Evaluating the Statistical Agreement between Gridded Evapotranspiration Data Sets in the Conterminous United States via Triple Collocation

Abstract. Evapotranspiration (ET) is a critical component in hydrologic budgets and one of the most difficult to measure, which can create substantial inconsistencies among ET datasets. This is particularly an issue for benchmarking the performance of hydrologic model simulations, as we lack any ground truth gridded data for verifying ET datasets. Commonly, some form of collocation analysis is used to estimate the error variance of ET data from multiple independent datasets.

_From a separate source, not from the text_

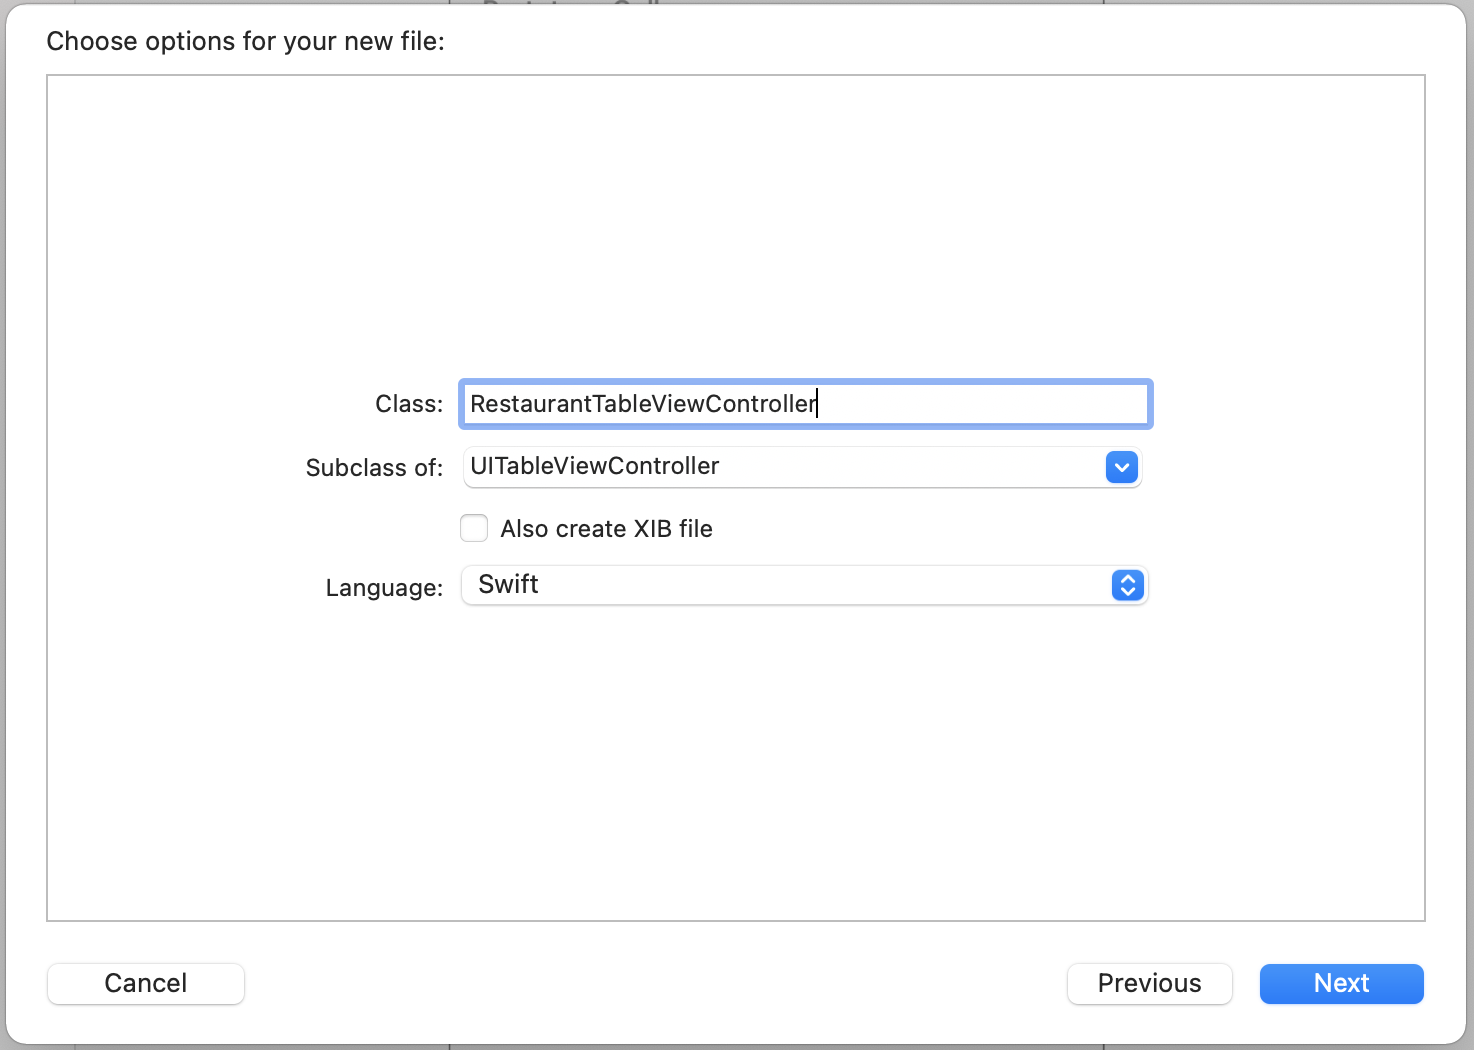Select the Class name text field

However, this technique only assesses the error variances and does not estimate the biases of the datasets from the truth, which can be more important for some applications. Although the biases from the truth cannot be determined, relative biases between dataset can. To assess these, we developed a novel method that combines the temporal median of the relative bias between datasets and the error covariance matrices estimated from the Extended Collocation method to derive dataset agreement probabilities. We then applied this method to six gridded monthly ET datasets that cover the Conterminous United States (CONUS): SSEBop, GLEAM, ERA-5-Land, NLDAS-2, TerraClimate, and the water balance ET dataset from Reitz et al. (2023a). From these probabilities, we found that all but one dataset pair had >70 % of grid cells with p-values > 0.16 (and >85 % of grid cells with p-values > 0.05) across CONUS over the full time period, which indicates reasonable agreement. When split by season, winter has 36.8 % of grid cells across all dataset pairs with p-values > 0.16 (56.7 % with p-values > 0.05), with spring, summer, and fall having 41.9 % (63.3 %), 54.2 % (74.4 %), and 63.3 % (82.2 %), respectively. However, when looking at certain regions of concern for water resources management, estimated agreement probabilities split by season showed that the Central Valley had a majority of dataset pairs with p-values < 0.005 in the summer. This may be directly attributed to the lack of an irrigation component in the GLEAM, ERA5-Land, NLDAS, and TerraClimate datasets.